▸ Problem statement:
The entries need to be copied exactly.

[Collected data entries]

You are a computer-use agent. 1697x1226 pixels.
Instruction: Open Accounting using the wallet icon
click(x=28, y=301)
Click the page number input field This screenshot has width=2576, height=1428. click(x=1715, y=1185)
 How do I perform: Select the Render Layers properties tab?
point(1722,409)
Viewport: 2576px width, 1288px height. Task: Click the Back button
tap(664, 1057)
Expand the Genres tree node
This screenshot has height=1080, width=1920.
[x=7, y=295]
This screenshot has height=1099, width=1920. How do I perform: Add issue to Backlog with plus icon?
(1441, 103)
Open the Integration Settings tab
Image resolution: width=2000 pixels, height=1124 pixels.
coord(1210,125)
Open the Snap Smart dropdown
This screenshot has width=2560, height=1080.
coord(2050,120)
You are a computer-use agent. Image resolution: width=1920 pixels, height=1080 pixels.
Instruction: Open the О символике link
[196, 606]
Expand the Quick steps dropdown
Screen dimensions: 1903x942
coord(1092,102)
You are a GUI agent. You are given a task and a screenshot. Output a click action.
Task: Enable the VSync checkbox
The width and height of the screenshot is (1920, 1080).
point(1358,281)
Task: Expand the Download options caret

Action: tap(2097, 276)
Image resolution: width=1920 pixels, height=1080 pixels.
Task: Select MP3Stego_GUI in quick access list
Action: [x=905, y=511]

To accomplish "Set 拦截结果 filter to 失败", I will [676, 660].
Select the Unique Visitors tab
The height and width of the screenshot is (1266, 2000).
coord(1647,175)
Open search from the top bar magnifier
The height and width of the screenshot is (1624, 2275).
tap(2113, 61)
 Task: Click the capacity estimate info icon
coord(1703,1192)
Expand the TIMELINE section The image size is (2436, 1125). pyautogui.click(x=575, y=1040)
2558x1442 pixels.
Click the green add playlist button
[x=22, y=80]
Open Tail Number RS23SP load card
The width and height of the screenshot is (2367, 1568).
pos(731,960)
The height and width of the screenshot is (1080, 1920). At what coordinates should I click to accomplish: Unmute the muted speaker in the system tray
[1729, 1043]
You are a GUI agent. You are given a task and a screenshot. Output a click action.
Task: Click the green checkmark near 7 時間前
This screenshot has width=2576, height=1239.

▸ The completed task:
You are a computer-use agent. 1697x1226 pixels.
Instruction: Open Accounting using the wallet icon
click(x=28, y=301)
Click the page number input field This screenshot has width=2576, height=1428. click(x=1715, y=1185)
 How do I perform: Select the Render Layers properties tab?
point(1722,409)
Viewport: 2576px width, 1288px height. Task: Click the Back button
tap(664, 1057)
Expand the Genres tree node
This screenshot has height=1080, width=1920.
[x=7, y=295]
This screenshot has height=1099, width=1920. How do I perform: Add issue to Backlog with plus icon?
(1441, 103)
Open the Integration Settings tab
Image resolution: width=2000 pixels, height=1124 pixels.
coord(1210,125)
Open the Snap Smart dropdown
This screenshot has width=2560, height=1080.
coord(2050,120)
You are a computer-use agent. Image resolution: width=1920 pixels, height=1080 pixels.
Instruction: Open the О символике link
[196, 606]
Expand the Quick steps dropdown
Screen dimensions: 1903x942
coord(1092,102)
You are a GUI agent. You are given a task and a screenshot. Output a click action.
Task: Enable the VSync checkbox
The width and height of the screenshot is (1920, 1080).
point(1358,281)
Task: Expand the Download options caret

Action: tap(2097, 276)
Image resolution: width=1920 pixels, height=1080 pixels.
Task: Select MP3Stego_GUI in quick access list
Action: [x=905, y=511]

To accomplish "Set 拦截结果 filter to 失败", I will [676, 660].
Select the Unique Visitors tab
The height and width of the screenshot is (1266, 2000).
coord(1647,175)
Open search from the top bar magnifier
The height and width of the screenshot is (1624, 2275).
tap(2113, 61)
 Task: Click the capacity estimate info icon
coord(1703,1192)
Expand the TIMELINE section The image size is (2436, 1125). pyautogui.click(x=575, y=1040)
2558x1442 pixels.
Click the green add playlist button
[x=22, y=80]
Open Tail Number RS23SP load card
The width and height of the screenshot is (2367, 1568).
pos(731,960)
The height and width of the screenshot is (1080, 1920). At what coordinates should I click to accomplish: Unmute the muted speaker in the system tray
[1729, 1043]
You are a GUI agent. You are given a task and a screenshot. Output a click action.
Task: Click the green checkmark near 7 時間前
This screenshot has width=2576, height=1239.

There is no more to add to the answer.